## WORK INSTRUCTIONS
Each line below is to be written out in full, exactly as shown.

[Collected data]
● ● ● ●

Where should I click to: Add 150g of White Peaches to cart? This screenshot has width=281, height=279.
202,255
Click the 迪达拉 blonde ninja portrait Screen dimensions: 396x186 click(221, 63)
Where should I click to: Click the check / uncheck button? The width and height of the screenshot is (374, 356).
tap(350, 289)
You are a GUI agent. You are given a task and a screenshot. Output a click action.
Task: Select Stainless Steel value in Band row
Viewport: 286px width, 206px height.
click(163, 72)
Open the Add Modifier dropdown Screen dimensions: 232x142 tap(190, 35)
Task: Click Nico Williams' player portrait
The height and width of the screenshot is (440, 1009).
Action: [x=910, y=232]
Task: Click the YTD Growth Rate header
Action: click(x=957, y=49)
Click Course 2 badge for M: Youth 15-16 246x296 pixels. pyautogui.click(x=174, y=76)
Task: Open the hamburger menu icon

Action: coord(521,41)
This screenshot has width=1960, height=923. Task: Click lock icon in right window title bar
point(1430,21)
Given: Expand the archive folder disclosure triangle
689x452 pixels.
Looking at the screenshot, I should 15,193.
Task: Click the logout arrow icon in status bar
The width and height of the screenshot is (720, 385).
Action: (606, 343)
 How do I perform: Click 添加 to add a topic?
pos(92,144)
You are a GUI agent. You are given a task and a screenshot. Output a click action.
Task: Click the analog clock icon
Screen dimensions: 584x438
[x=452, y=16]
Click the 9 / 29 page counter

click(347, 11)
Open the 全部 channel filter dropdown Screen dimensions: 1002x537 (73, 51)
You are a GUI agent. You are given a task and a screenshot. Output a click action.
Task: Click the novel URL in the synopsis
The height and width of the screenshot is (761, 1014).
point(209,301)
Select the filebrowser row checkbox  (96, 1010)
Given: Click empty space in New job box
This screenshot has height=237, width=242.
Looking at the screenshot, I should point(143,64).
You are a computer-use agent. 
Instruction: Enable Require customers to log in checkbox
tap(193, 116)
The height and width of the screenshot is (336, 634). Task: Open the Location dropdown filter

● ● ● ●

## OUTPUT BELOW
Where should I click to: Add 150g of White Peaches to cart? This screenshot has width=281, height=279.
202,255
Click the 迪达拉 blonde ninja portrait Screen dimensions: 396x186 click(221, 63)
Where should I click to: Click the check / uncheck button? The width and height of the screenshot is (374, 356).
tap(350, 289)
You are a GUI agent. You are given a task and a screenshot. Output a click action.
Task: Select Stainless Steel value in Band row
Viewport: 286px width, 206px height.
click(163, 72)
Open the Add Modifier dropdown Screen dimensions: 232x142 tap(190, 35)
Task: Click Nico Williams' player portrait
The height and width of the screenshot is (440, 1009).
Action: [x=910, y=232]
Task: Click the YTD Growth Rate header
Action: click(x=957, y=49)
Click Course 2 badge for M: Youth 15-16 246x296 pixels. pyautogui.click(x=174, y=76)
Task: Open the hamburger menu icon

Action: coord(521,41)
This screenshot has width=1960, height=923. Task: Click lock icon in right window title bar
point(1430,21)
Given: Expand the archive folder disclosure triangle
689x452 pixels.
Looking at the screenshot, I should 15,193.
Task: Click the logout arrow icon in status bar
The width and height of the screenshot is (720, 385).
Action: (606, 343)
 How do I perform: Click 添加 to add a topic?
pos(92,144)
You are a GUI agent. You are given a task and a screenshot. Output a click action.
Task: Click the analog clock icon
Screen dimensions: 584x438
[x=452, y=16]
Click the 9 / 29 page counter

click(347, 11)
Open the 全部 channel filter dropdown Screen dimensions: 1002x537 (73, 51)
You are a GUI agent. You are given a task and a screenshot. Output a click action.
Task: Click the novel URL in the synopsis
The height and width of the screenshot is (761, 1014).
point(209,301)
Select the filebrowser row checkbox  (96, 1010)
Given: Click empty space in New job box
This screenshot has height=237, width=242.
Looking at the screenshot, I should point(143,64).
You are a computer-use agent. 
Instruction: Enable Require customers to log in checkbox
tap(193, 116)
The height and width of the screenshot is (336, 634). Task: Open the Location dropdown filter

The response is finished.